> [Requirement] Set down, exactly as written, the lines from the line holding "Toggle the select-all" to the end of the data, inclusive, skipping any pictures.

[Stored items]
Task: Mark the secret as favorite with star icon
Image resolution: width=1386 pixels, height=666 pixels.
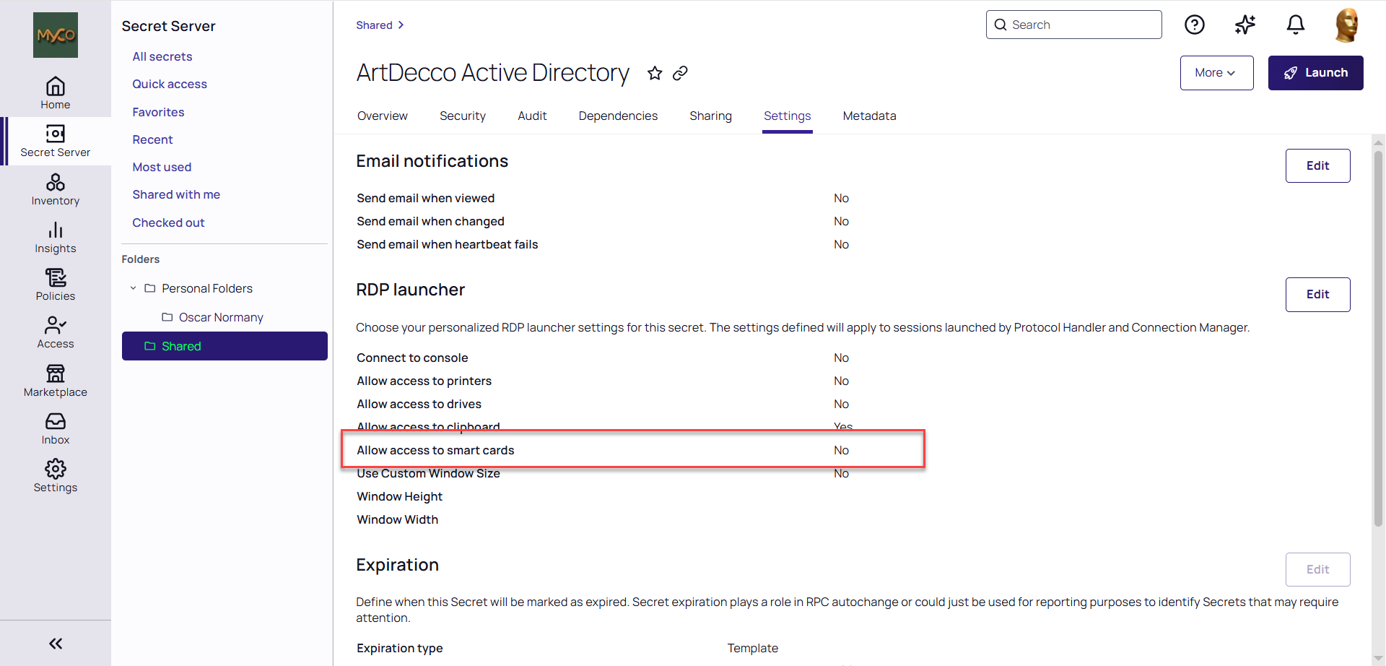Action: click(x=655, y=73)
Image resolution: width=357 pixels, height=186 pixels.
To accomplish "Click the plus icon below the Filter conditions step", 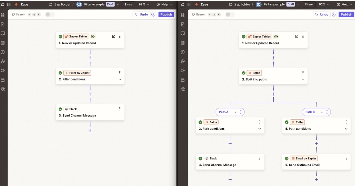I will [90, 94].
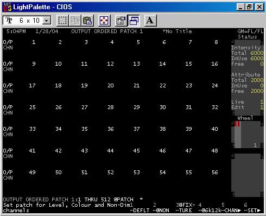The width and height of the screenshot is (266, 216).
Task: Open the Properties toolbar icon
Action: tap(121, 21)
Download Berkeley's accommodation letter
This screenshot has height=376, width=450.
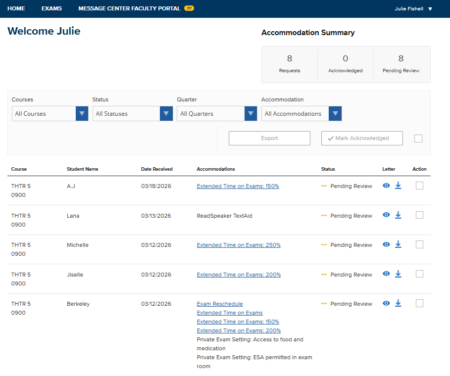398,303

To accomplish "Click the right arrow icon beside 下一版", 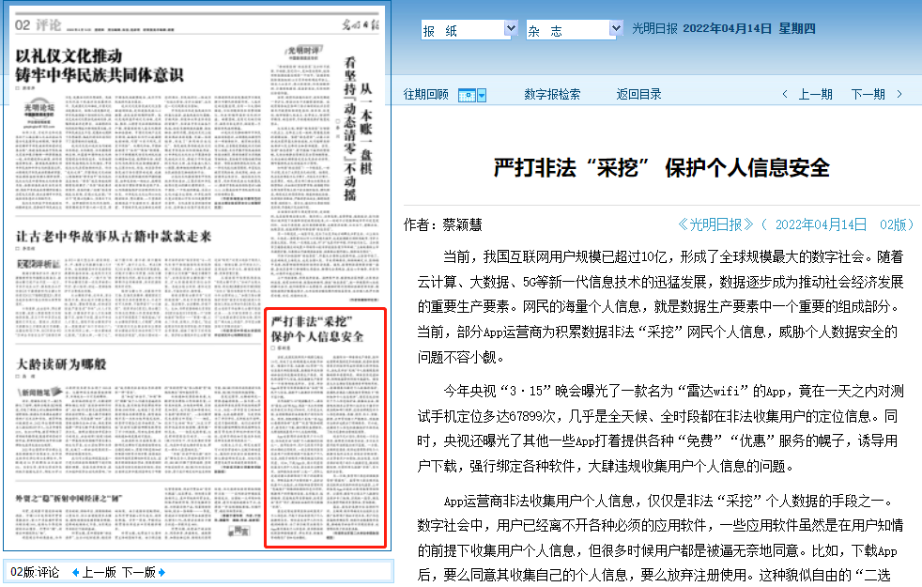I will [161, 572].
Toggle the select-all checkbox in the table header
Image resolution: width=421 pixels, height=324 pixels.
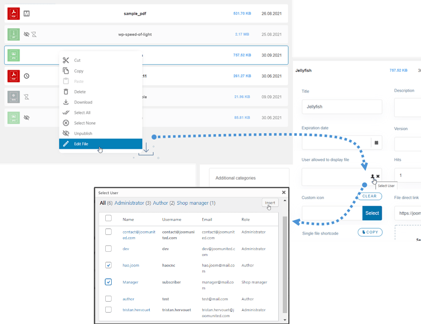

> [Answer to the exercise]
Toggle the select-all checkbox in the table header
Image resolution: width=421 pixels, height=324 pixels.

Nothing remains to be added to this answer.